(Task data Opens)

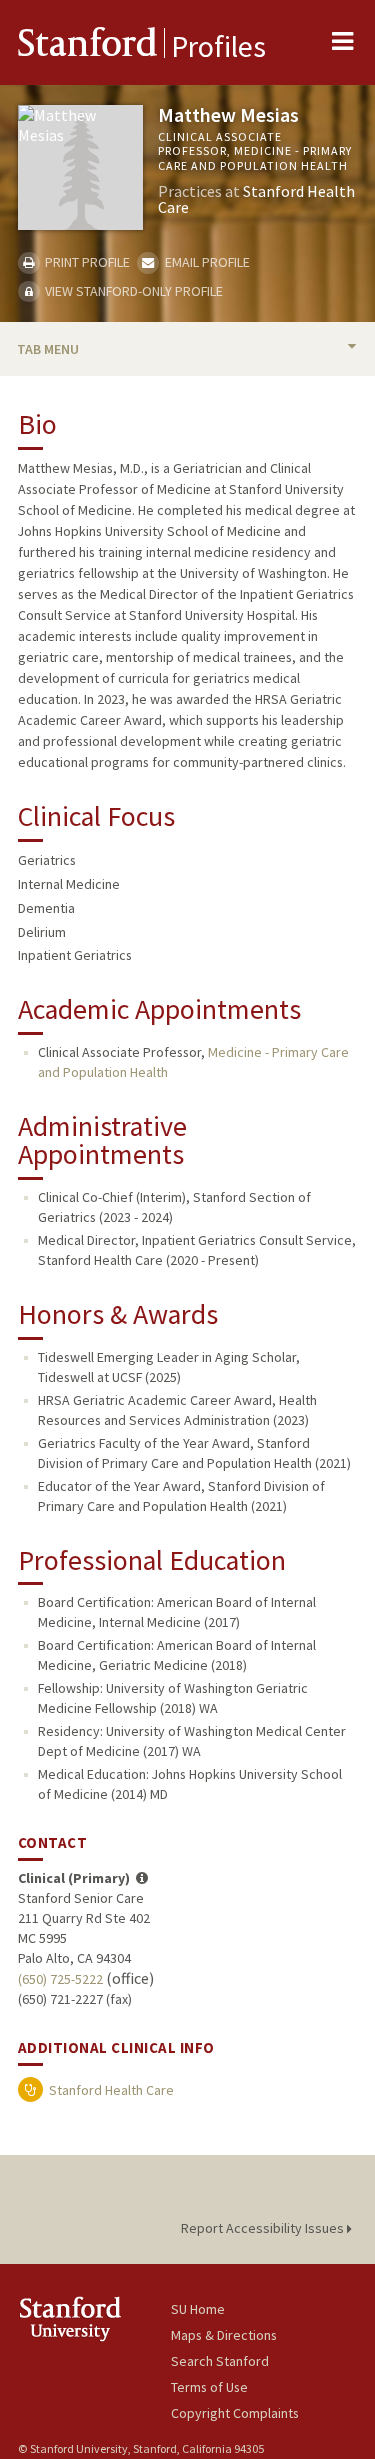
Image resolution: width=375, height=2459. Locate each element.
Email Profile (205, 262)
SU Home (198, 2309)
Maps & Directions (224, 2335)
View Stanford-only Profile (132, 291)
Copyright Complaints (235, 2413)
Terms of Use (209, 2387)
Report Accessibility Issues (264, 2228)
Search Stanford (220, 2361)
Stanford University (94, 2318)
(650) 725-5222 (60, 1979)
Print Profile (86, 262)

(Task data Closes)

Give all the entries again exactly, dropping each picture.

Image resolution: width=375, height=2459. Locate each element.
Email Profile (205, 262)
SU Home (198, 2309)
Maps & Directions (224, 2335)
View Stanford-only Profile (132, 291)
Copyright Complaints (235, 2413)
Terms of Use (209, 2387)
Report Accessibility Issues (264, 2228)
Search Stanford (220, 2361)
Stanford University (94, 2318)
(650) 725-5222 (60, 1979)
Print Profile (86, 262)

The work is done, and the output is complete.